> [WHAT YOU NEED TO DO]
All that is wanted is the exact lines from the first line of the data below through the line with "Task: Click the Home icon in toolbar", both ends included, with pictures omitted.

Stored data
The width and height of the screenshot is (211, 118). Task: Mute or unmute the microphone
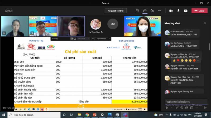click(178, 11)
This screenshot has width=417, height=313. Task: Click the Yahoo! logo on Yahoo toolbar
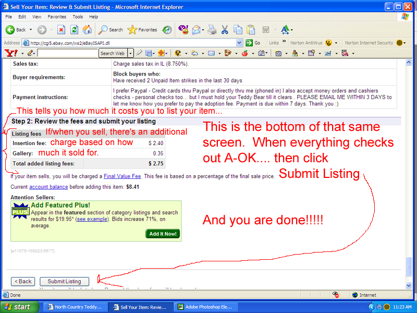(10, 53)
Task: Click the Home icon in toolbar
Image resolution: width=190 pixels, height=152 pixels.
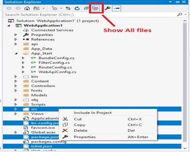Action: coord(27,8)
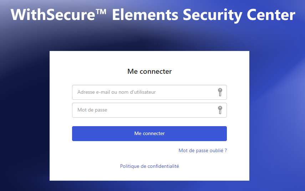The width and height of the screenshot is (305, 191).
Task: Submit the login form with 'Me connecter'
Action: coord(149,134)
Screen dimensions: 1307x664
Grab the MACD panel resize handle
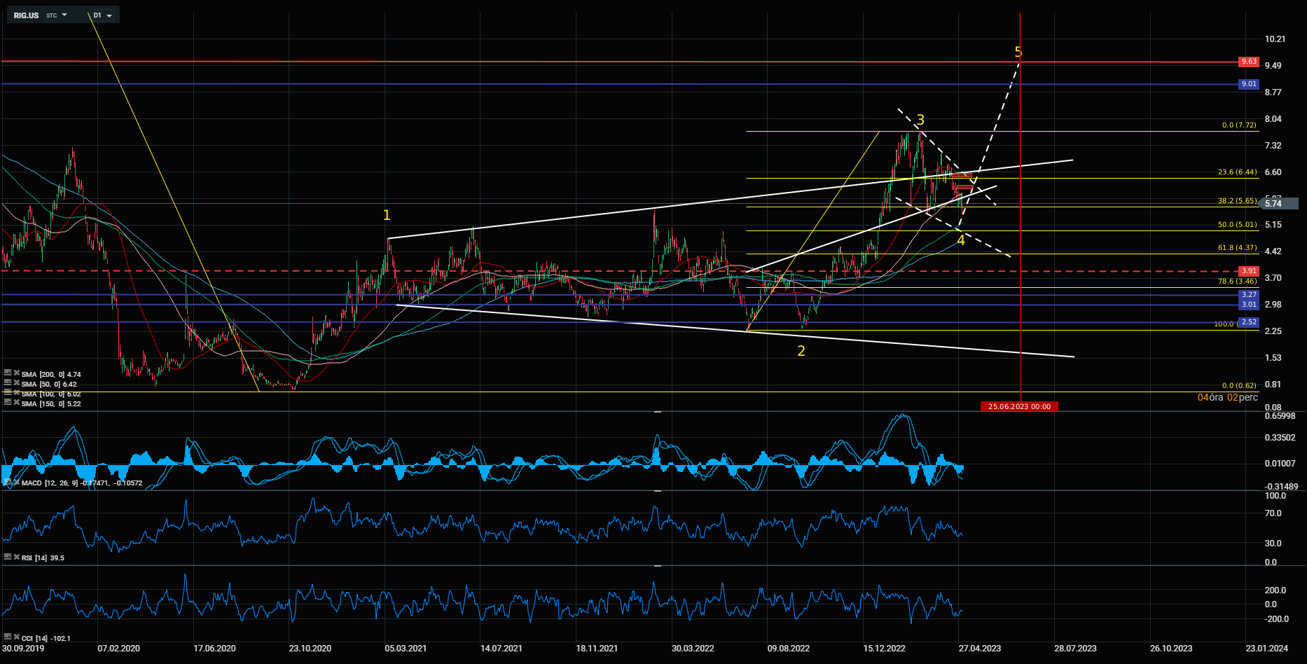coord(658,413)
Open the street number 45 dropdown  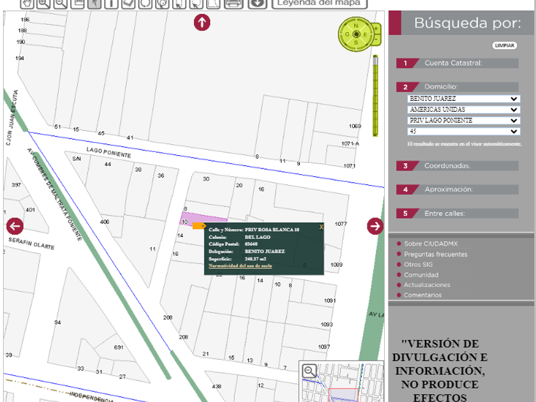point(464,131)
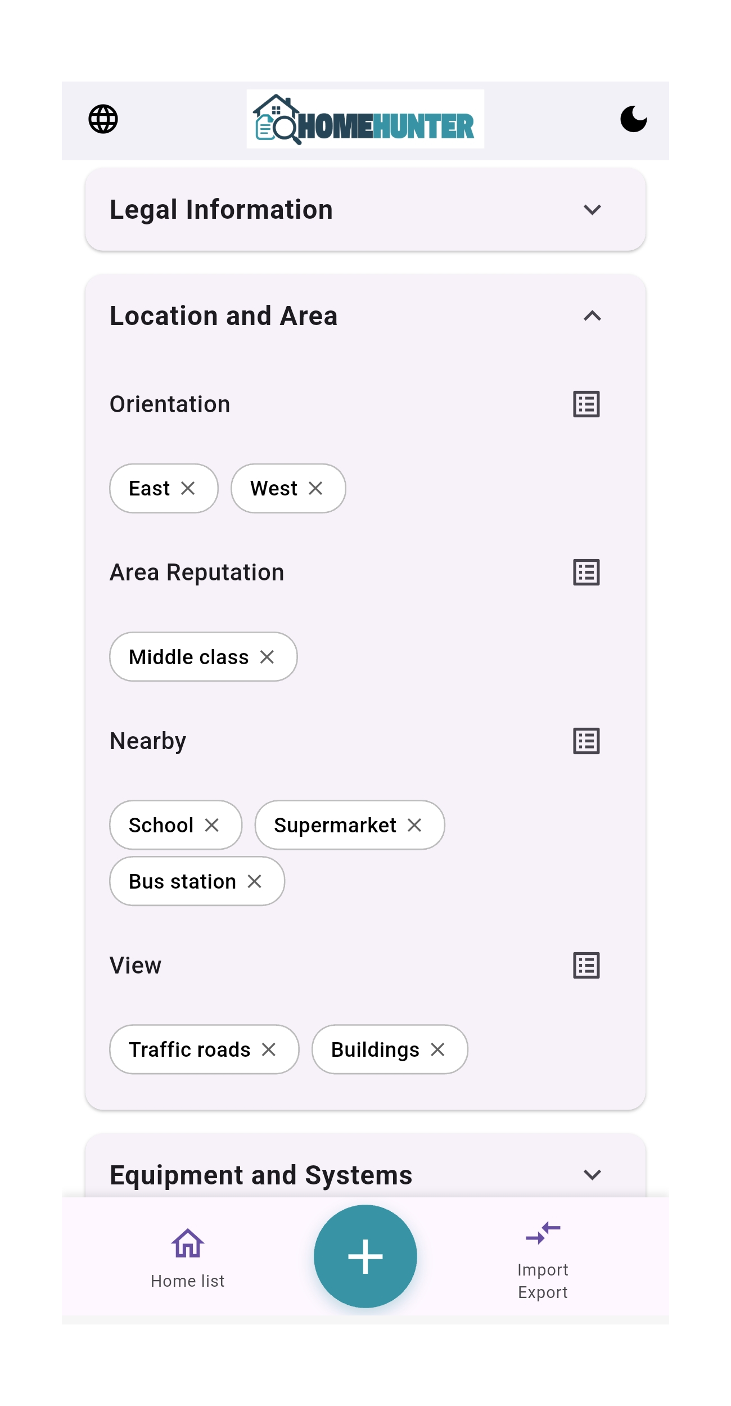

> [RESPONSE AREA]
The width and height of the screenshot is (211, 118). Task: Mute or unmute the microphone
click(178, 11)
This screenshot has width=417, height=313. Task: Click the Yahoo! logo on Yahoo toolbar
(10, 53)
Task: Click the Home icon in toolbar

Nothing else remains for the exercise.